• Stated goal:
Rewrite the listing below with every "Instruction" changed to "Command" and everything else left as it is.

---------- Information supplied

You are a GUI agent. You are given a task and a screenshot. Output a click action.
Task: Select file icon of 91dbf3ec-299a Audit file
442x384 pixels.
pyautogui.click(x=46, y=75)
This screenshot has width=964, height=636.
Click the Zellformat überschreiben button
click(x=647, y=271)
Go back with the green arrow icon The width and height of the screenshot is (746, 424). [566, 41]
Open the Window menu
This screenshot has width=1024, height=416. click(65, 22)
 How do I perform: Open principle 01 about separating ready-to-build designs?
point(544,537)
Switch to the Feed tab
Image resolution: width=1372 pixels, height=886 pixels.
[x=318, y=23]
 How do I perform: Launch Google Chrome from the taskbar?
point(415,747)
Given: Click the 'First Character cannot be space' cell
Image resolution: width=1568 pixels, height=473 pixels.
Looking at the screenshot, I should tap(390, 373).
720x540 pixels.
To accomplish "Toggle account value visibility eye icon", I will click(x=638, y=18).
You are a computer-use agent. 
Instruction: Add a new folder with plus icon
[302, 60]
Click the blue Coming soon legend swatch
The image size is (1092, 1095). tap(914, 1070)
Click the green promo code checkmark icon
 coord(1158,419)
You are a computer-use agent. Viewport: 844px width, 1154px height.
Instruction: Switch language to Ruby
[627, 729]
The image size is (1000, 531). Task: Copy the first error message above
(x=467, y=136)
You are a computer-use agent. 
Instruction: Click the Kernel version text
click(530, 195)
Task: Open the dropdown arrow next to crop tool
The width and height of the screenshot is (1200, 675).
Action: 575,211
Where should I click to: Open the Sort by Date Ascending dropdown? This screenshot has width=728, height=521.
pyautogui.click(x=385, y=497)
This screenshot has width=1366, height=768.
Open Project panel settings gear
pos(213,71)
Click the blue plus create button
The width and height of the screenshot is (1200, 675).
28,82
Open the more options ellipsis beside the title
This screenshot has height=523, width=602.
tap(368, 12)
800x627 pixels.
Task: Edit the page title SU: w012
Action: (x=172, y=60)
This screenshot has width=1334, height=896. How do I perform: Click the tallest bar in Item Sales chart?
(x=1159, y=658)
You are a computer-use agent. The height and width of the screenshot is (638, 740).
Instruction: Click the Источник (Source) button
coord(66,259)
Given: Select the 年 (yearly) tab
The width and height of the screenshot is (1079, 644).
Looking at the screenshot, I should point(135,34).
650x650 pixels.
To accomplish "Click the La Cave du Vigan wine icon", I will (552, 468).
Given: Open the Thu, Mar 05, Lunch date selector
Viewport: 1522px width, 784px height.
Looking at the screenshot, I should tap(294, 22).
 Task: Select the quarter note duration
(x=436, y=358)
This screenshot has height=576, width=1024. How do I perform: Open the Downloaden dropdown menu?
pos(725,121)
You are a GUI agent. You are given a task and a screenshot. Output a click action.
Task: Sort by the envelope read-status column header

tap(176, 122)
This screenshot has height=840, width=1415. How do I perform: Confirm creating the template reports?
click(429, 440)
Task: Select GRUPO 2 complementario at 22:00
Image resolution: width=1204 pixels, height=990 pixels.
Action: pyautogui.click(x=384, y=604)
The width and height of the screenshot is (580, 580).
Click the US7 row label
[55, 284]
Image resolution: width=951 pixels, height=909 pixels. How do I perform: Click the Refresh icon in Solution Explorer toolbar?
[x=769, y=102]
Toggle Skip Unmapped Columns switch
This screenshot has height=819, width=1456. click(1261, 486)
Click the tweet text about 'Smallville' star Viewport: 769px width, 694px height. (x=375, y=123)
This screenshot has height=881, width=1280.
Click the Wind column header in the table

--------------------

• Reply:
You are a GUI agent. You are given a task and a screenshot. Output a click action.
Task: Select file icon of 91dbf3ec-299a Audit file
442x384 pixels.
pyautogui.click(x=46, y=75)
This screenshot has width=964, height=636.
Click the Zellformat überschreiben button
click(x=647, y=271)
Go back with the green arrow icon The width and height of the screenshot is (746, 424). [566, 41]
Open the Window menu
This screenshot has width=1024, height=416. click(65, 22)
 How do I perform: Open principle 01 about separating ready-to-build designs?
point(544,537)
Switch to the Feed tab
Image resolution: width=1372 pixels, height=886 pixels.
[x=318, y=23]
 How do I perform: Launch Google Chrome from the taskbar?
point(415,747)
Given: Click the 'First Character cannot be space' cell
Image resolution: width=1568 pixels, height=473 pixels.
Looking at the screenshot, I should tap(390, 373).
720x540 pixels.
To accomplish "Toggle account value visibility eye icon", I will click(x=638, y=18).
You are a computer-use agent. 
Command: Add a new folder with plus icon
[302, 60]
Click the blue Coming soon legend swatch
The image size is (1092, 1095). tap(914, 1070)
Click the green promo code checkmark icon
 coord(1158,419)
You are a computer-use agent. Viewport: 844px width, 1154px height.
Command: Switch language to Ruby
[627, 729]
The image size is (1000, 531). Task: Copy the first error message above
(x=467, y=136)
You are a computer-use agent. 
Command: Click the Kernel version text
click(530, 195)
Task: Open the dropdown arrow next to crop tool
The width and height of the screenshot is (1200, 675).
Action: 575,211
Where should I click to: Open the Sort by Date Ascending dropdown? This screenshot has width=728, height=521.
pyautogui.click(x=385, y=497)
This screenshot has width=1366, height=768.
Open Project panel settings gear
pos(213,71)
Click the blue plus create button
The width and height of the screenshot is (1200, 675).
28,82
Open the more options ellipsis beside the title
This screenshot has height=523, width=602.
tap(368, 12)
800x627 pixels.
Task: Edit the page title SU: w012
Action: (x=172, y=60)
This screenshot has width=1334, height=896. How do I perform: Click the tallest bar in Item Sales chart?
(x=1159, y=658)
You are a computer-use agent. The height and width of the screenshot is (638, 740).
Command: Click the Источник (Source) button
coord(66,259)
Given: Select the 年 (yearly) tab
The width and height of the screenshot is (1079, 644).
Looking at the screenshot, I should point(135,34).
650x650 pixels.
To accomplish "Click the La Cave du Vigan wine icon", I will (552, 468).
Given: Open the Thu, Mar 05, Lunch date selector
Viewport: 1522px width, 784px height.
Looking at the screenshot, I should tap(294, 22).
 Task: Select the quarter note duration
(x=436, y=358)
This screenshot has height=576, width=1024. How do I perform: Open the Downloaden dropdown menu?
pos(725,121)
You are a GUI agent. You are given a task and a screenshot. Output a click action.
Task: Sort by the envelope read-status column header

tap(176, 122)
This screenshot has height=840, width=1415. How do I perform: Confirm creating the template reports?
click(429, 440)
Task: Select GRUPO 2 complementario at 22:00
Image resolution: width=1204 pixels, height=990 pixels.
Action: pyautogui.click(x=384, y=604)
The width and height of the screenshot is (580, 580).
Click the US7 row label
[55, 284]
Image resolution: width=951 pixels, height=909 pixels. How do I perform: Click the Refresh icon in Solution Explorer toolbar?
[x=769, y=102]
Toggle Skip Unmapped Columns switch
This screenshot has height=819, width=1456. click(1261, 486)
Click the tweet text about 'Smallville' star Viewport: 769px width, 694px height. (x=375, y=123)
This screenshot has height=881, width=1280.
Click the Wind column header in the table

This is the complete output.